# Fuel Filter Location on 01?



## bradw (Oct 4, 2005)

Can anyone tell me where the fuel filter located and how to change it?


----------



## dvdswanson (Nov 6, 2005)

along the pass. frame rail or engine compartment pass side by firewall.


----------



## NismoFrontin' (Oct 4, 2005)

Same side as gas tank, on the frame rail about midway down the truck. You should be able to see fuel lines going in and out of it.


----------



## bradw (Oct 4, 2005)

Really?

I crawled under and looked. I found the 2 lines (1 for each fuel rail) running on top of the frame rail then disappearing behind the tank shroud. It is crowded down there so maybe I just missed it.


----------



## johnnyxb9 (Mar 23, 2004)

The fuel lines should run from the front of the tank and about 1.5-2 should turn towards the middle of the truck.
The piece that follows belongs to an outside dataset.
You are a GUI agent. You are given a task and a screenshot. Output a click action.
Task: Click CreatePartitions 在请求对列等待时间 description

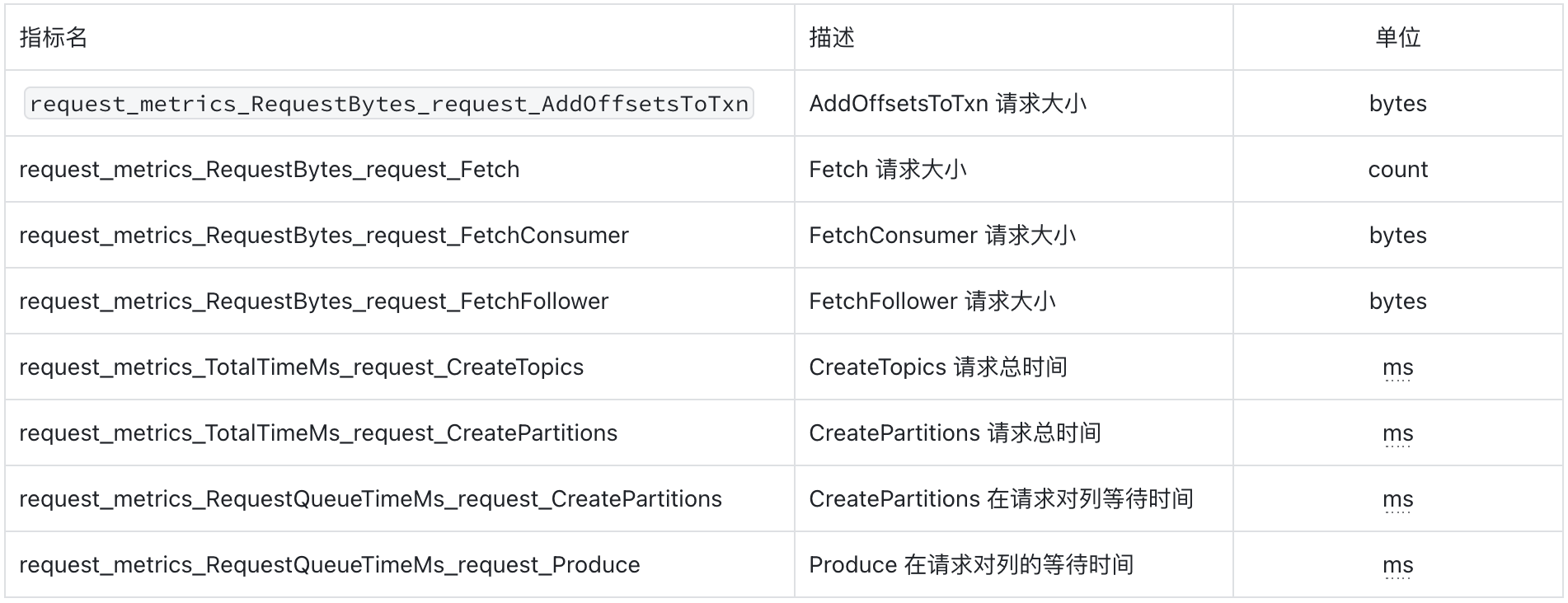(x=1002, y=499)

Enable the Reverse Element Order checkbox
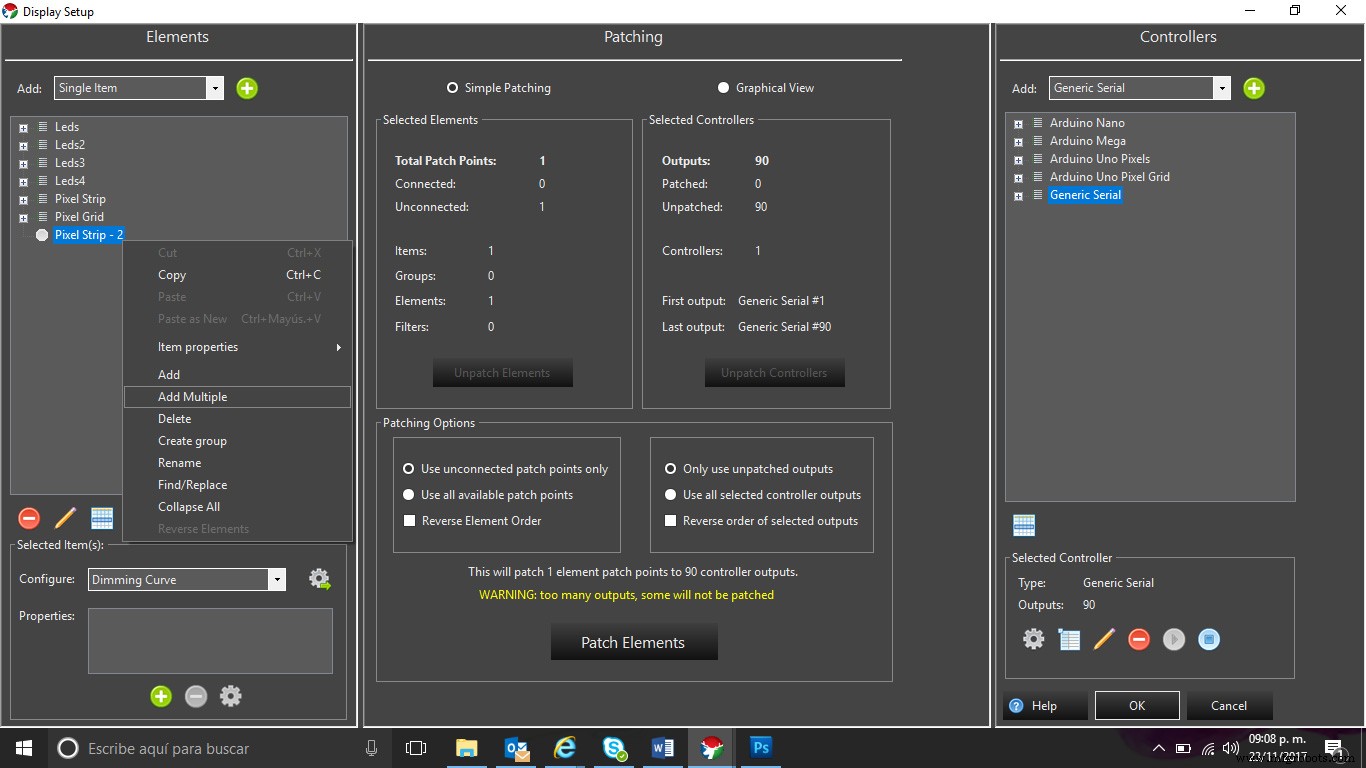pyautogui.click(x=409, y=521)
The filter is protected behind the little guard. I believe it has 4 10mm bolts.


----------



## bradw (Oct 4, 2005)

johnnyxb9 said:


> The fuel lines should run from the front of the tank and about 1.5-2 should turn towards the middle of the truck. The filter is protected behind the little guard. I believe it has 4 10mm bolts.


Thx Johnny

It helps to know I dont have to drop the tank to get at it.


----------



## johnnyxb9 (Mar 23, 2004)

Just becareful #1 fuel pressure #2 I twisted the heads right off the 10mm bolts. You may want to pick up a couple 6mmx1.0 bolts


----------



## azrocketman (Oct 5, 2005)

johnnyxb9 said:


> Just becareful #1 fuel pressure #2 I twisted the heads right off the 10mm bolts. You may want to pick up a couple 6mmx1.0 bolts


You might also be prepared to spray some gasoline. Some goggles to protect your eyes might not be a bad idea. Also, if you're doing this in a garage make sure you don't have any flame sources (e.g. water heater pilot light).
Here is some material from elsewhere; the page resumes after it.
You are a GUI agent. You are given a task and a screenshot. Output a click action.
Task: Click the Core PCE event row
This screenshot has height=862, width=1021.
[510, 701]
You can relieve some fuel pressure by removing the fuel pump fuse (left side, lower dash) and starting the engine. It will die immediately.


----------



## bradw (Oct 4, 2005)

Thanks for tips guys.


----------



## japtruck (Jan 6, 2006)

Just wrap some shop towels around the filter when removing. Some gas does come out--just remember to do it when the catalytic converter has cooled to the touch.


----------